**TASK BRIEF:** Please repeat every entry, keeping each one exactly the same.

....

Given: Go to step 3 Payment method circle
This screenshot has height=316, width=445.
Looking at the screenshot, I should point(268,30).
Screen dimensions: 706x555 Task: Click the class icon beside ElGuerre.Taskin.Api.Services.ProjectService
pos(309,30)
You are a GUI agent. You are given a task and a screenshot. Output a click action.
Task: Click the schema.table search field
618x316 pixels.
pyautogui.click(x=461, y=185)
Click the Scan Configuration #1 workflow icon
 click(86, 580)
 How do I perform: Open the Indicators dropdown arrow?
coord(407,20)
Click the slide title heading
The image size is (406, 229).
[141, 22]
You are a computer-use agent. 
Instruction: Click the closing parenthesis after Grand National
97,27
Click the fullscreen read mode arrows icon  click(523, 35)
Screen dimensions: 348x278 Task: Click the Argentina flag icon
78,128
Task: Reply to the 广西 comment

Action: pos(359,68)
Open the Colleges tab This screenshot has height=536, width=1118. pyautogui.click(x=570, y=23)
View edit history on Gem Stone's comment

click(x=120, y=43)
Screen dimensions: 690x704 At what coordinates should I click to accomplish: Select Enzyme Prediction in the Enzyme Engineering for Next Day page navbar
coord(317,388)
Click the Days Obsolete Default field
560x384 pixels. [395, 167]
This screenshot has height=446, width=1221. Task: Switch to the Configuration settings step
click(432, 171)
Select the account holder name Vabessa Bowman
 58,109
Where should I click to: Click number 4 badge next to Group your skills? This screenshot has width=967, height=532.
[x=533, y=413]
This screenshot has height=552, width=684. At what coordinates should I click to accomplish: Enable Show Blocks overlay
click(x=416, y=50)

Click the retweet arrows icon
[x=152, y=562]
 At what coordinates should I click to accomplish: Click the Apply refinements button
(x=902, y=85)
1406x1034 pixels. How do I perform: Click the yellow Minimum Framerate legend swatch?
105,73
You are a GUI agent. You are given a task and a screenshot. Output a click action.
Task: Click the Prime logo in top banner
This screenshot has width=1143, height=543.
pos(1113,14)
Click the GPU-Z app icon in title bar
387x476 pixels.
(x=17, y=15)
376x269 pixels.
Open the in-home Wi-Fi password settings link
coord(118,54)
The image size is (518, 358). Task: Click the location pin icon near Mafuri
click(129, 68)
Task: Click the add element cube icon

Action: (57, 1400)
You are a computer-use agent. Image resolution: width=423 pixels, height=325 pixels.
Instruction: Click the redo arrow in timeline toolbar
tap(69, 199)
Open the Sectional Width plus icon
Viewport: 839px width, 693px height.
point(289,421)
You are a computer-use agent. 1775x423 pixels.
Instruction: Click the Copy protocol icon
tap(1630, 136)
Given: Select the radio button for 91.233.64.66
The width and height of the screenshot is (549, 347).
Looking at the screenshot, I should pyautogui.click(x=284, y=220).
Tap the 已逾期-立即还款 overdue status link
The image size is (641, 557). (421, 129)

....

**RESULT FOR THIS TASK:**
Given: Go to step 3 Payment method circle
This screenshot has height=316, width=445.
Looking at the screenshot, I should point(268,30).
Screen dimensions: 706x555 Task: Click the class icon beside ElGuerre.Taskin.Api.Services.ProjectService
pos(309,30)
You are a GUI agent. You are given a task and a screenshot. Output a click action.
Task: Click the schema.table search field
618x316 pixels.
pyautogui.click(x=461, y=185)
Click the Scan Configuration #1 workflow icon
 click(86, 580)
 How do I perform: Open the Indicators dropdown arrow?
coord(407,20)
Click the slide title heading
The image size is (406, 229).
[141, 22]
You are a computer-use agent. 
Instruction: Click the closing parenthesis after Grand National
97,27
Click the fullscreen read mode arrows icon  click(523, 35)
Screen dimensions: 348x278 Task: Click the Argentina flag icon
78,128
Task: Reply to the 广西 comment

Action: pos(359,68)
Open the Colleges tab This screenshot has height=536, width=1118. pyautogui.click(x=570, y=23)
View edit history on Gem Stone's comment

click(x=120, y=43)
Screen dimensions: 690x704 At what coordinates should I click to accomplish: Select Enzyme Prediction in the Enzyme Engineering for Next Day page navbar
coord(317,388)
Click the Days Obsolete Default field
560x384 pixels. [395, 167]
This screenshot has height=446, width=1221. Task: Switch to the Configuration settings step
click(432, 171)
Select the account holder name Vabessa Bowman
 58,109
Where should I click to: Click number 4 badge next to Group your skills? This screenshot has width=967, height=532.
[x=533, y=413]
This screenshot has height=552, width=684. At what coordinates should I click to accomplish: Enable Show Blocks overlay
click(x=416, y=50)

Click the retweet arrows icon
[x=152, y=562]
 At what coordinates should I click to accomplish: Click the Apply refinements button
(x=902, y=85)
1406x1034 pixels. How do I perform: Click the yellow Minimum Framerate legend swatch?
105,73
You are a GUI agent. You are given a task and a screenshot. Output a click action.
Task: Click the Prime logo in top banner
This screenshot has width=1143, height=543.
pos(1113,14)
Click the GPU-Z app icon in title bar
387x476 pixels.
(x=17, y=15)
376x269 pixels.
Open the in-home Wi-Fi password settings link
coord(118,54)
The image size is (518, 358). Task: Click the location pin icon near Mafuri
click(129, 68)
Task: Click the add element cube icon

Action: (57, 1400)
You are a computer-use agent. Image resolution: width=423 pixels, height=325 pixels.
Instruction: Click the redo arrow in timeline toolbar
tap(69, 199)
Open the Sectional Width plus icon
Viewport: 839px width, 693px height.
point(289,421)
You are a computer-use agent. 1775x423 pixels.
Instruction: Click the Copy protocol icon
tap(1630, 136)
Given: Select the radio button for 91.233.64.66
The width and height of the screenshot is (549, 347).
Looking at the screenshot, I should pyautogui.click(x=284, y=220).
Tap the 已逾期-立即还款 overdue status link
The image size is (641, 557). (421, 129)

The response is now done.